WHAT YOU WILL DO: Give back the line below containing "Like the main WAFFLES post" and every later line, exactly.

DATA:
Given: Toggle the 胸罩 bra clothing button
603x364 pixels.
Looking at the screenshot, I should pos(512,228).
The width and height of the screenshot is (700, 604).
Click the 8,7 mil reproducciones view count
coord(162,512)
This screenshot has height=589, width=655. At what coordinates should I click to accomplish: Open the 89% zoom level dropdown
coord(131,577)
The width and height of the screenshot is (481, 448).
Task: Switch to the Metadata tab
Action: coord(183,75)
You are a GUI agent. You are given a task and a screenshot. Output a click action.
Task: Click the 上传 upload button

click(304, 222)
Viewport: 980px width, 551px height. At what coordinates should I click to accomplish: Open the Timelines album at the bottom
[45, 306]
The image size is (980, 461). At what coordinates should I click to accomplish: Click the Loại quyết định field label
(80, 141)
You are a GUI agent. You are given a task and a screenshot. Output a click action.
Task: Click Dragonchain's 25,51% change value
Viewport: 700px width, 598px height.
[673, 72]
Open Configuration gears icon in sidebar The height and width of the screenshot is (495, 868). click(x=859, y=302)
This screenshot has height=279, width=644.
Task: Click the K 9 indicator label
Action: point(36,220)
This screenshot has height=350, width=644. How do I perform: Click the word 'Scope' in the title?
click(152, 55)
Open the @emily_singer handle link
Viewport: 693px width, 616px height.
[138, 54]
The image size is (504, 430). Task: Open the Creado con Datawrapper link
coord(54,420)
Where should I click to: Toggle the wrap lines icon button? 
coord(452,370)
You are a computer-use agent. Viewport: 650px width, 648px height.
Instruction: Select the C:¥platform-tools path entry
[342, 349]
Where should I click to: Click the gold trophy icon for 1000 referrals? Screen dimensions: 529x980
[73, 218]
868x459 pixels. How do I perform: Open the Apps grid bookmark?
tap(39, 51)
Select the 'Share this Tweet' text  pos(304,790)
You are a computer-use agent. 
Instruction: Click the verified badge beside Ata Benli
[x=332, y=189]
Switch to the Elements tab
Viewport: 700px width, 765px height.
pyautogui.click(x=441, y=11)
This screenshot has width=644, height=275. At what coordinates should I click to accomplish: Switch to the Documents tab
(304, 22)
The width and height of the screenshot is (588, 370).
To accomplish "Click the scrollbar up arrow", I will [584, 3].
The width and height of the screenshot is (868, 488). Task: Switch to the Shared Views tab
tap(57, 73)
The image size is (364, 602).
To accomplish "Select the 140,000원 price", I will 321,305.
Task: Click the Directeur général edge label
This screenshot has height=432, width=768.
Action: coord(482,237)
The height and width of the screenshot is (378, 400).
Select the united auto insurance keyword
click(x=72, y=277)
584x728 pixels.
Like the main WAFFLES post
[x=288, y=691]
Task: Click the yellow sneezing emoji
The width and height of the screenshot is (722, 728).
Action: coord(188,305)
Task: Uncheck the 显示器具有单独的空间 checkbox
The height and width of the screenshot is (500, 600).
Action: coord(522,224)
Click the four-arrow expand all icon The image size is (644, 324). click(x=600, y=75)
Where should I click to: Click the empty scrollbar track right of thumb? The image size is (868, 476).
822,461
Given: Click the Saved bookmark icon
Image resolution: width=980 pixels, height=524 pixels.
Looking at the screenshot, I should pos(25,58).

TASK SOLUTION:
Like the main WAFFLES post
[x=288, y=691]
Task: Click the yellow sneezing emoji
The width and height of the screenshot is (722, 728).
Action: coord(188,305)
Task: Uncheck the 显示器具有单独的空间 checkbox
The height and width of the screenshot is (500, 600).
Action: coord(522,224)
Click the four-arrow expand all icon The image size is (644, 324). click(x=600, y=75)
Where should I click to: Click the empty scrollbar track right of thumb? The image size is (868, 476).
822,461
Given: Click the Saved bookmark icon
Image resolution: width=980 pixels, height=524 pixels.
Looking at the screenshot, I should pos(25,58).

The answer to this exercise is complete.